Cost basis consists of all the deductible expenses you incur as part of an investment. For example, the cost basis for a stock investment includes the price paid for the stock and any transaction fees you pay when you buy and sell the shares. You subtract the cost basis from the total proceeds when you liquidate an investment to determine taxable income. However, for a traditional IRA, you don’t pay taxes on money in the account until you withdraw it. At that point, all of it is taxable, so there may be no cost basis at all. For Roth IRAs, cost basis isn’t used because all of the money properly withdrawn after you reach age 59 1/2 is tax-free.
Normally you can deduct all contributions to a traditional IRA when you file your income tax return. However, if you make more than the yearly limit set by the IRS you lose part or all of this deduction. You can still make nondeductible contributions to a traditional IRA up to the annual limit of $5,000 ($6,000 if you are 50 years old).

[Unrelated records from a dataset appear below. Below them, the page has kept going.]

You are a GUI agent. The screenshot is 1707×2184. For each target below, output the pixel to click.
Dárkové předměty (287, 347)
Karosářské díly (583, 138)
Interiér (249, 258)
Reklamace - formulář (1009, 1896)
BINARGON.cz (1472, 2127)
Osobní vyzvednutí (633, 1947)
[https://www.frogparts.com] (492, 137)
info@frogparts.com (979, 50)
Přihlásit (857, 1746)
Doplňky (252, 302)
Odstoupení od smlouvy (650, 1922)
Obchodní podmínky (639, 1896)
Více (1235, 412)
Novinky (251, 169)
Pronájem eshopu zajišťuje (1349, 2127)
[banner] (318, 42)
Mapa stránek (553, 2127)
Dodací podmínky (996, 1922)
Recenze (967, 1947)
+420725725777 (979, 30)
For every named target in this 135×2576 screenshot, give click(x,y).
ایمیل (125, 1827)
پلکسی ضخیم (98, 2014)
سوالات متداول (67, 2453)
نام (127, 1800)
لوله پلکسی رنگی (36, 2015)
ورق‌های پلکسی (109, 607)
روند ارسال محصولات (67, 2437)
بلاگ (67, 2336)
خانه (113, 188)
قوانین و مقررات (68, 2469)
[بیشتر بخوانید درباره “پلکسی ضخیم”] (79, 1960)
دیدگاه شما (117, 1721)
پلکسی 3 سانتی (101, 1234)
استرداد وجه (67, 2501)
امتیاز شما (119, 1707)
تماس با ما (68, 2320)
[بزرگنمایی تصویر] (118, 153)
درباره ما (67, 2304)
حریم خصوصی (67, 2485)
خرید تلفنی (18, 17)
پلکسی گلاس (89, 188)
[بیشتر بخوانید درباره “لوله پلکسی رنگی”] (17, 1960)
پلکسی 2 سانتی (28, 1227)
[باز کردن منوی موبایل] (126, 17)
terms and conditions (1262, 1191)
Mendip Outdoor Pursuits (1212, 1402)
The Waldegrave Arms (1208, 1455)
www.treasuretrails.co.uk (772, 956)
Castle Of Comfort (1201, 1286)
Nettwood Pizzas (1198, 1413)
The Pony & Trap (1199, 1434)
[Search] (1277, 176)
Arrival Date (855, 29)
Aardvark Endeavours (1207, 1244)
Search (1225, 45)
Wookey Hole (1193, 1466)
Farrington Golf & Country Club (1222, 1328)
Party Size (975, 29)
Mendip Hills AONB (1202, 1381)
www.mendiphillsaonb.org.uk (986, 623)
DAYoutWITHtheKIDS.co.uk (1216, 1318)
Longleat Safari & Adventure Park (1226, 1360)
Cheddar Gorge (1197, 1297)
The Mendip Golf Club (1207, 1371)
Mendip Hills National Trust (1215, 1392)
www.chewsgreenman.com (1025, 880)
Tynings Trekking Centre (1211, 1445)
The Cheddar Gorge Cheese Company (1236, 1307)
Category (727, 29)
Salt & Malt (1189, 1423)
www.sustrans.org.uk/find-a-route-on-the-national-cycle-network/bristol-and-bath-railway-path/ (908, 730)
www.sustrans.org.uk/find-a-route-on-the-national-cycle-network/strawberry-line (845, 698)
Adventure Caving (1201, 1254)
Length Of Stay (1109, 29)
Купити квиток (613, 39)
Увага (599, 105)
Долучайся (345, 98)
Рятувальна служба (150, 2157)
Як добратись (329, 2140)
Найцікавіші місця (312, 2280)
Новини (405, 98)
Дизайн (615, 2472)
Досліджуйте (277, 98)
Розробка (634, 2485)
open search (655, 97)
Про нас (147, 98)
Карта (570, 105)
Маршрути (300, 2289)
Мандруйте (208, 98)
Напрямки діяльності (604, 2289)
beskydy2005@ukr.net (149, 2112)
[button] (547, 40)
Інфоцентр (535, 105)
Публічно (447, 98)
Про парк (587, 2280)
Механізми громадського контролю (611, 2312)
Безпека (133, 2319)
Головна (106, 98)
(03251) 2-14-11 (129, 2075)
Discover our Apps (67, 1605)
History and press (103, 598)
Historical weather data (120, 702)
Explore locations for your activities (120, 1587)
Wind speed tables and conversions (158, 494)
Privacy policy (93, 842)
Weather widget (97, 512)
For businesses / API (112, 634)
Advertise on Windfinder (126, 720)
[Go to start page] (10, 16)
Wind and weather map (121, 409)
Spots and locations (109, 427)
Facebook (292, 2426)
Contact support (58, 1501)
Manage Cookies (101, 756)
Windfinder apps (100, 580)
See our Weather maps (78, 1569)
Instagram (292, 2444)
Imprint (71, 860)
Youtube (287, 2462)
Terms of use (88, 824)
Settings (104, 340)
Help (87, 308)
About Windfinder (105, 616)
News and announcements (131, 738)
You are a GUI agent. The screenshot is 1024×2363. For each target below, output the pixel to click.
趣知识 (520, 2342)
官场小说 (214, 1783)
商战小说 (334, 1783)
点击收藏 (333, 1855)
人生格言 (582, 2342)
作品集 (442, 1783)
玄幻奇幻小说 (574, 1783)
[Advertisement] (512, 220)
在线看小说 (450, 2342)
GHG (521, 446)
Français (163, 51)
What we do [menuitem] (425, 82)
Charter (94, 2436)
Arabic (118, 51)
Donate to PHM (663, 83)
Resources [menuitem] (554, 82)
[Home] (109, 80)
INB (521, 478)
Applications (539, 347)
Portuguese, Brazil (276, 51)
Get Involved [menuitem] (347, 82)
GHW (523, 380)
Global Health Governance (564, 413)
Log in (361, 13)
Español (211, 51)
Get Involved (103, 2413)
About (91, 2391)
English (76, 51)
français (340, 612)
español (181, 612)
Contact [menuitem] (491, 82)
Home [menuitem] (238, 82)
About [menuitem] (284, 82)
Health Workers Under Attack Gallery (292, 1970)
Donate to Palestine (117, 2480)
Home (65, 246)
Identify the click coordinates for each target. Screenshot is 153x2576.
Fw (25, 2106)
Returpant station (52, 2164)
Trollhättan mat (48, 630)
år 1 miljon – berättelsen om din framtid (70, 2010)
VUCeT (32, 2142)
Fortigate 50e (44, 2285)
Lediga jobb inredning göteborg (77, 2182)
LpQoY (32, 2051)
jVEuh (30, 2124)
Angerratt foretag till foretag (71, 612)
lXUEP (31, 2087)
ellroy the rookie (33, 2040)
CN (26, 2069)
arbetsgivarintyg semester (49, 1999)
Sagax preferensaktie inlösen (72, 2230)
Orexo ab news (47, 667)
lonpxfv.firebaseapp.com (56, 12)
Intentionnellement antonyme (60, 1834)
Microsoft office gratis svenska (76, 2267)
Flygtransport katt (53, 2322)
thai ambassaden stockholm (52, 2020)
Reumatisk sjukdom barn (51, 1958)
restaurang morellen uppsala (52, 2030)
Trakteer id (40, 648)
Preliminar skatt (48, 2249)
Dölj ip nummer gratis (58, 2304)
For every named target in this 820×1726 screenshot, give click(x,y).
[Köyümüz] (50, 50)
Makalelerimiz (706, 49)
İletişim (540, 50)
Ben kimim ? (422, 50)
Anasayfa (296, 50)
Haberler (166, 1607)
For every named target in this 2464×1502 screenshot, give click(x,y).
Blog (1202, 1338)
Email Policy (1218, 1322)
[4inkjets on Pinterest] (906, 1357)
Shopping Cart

Because you paid taxes on nondeductible contributions, they are not taxed a second time when you withdraw them once you retire – provided you report them using IRS form 8606. The total of all nondeductible contributions is referred to as your IRA cost basis. You subtract the cost basis before figuring taxes on disbursements from your IRA. If you do not report nondeductible contributions, the IRAs may treat them as taxable income.
The IRS treats nondeductible contributions to an IRA as an investment and a withdrawal simply as a return of invested funds. As a result, you can take all or part of your cost basis out of a traditional IRA before you reach age 59-1/2. Again, there is no tax liability. In addition, the 10-percent penalty tax normally imposed on early withdrawals from an IRA does not apply.
Many people choose to shift money from a traditional IRA toa Roth IRA at some point. There is no penalty for doing so as long as the “rollover funds” are deposited in the Roth account within 60 days of being removed from a traditional IRA. However, you must pay ordinary income taxes that would have been paid if you had waited until retirement age to take the money out of the traditional IRA. If you have reported nondeductible contributions you made to the traditional IRA, you have a cost basis that you can subtract from the rollover amount before the taxes are calculated.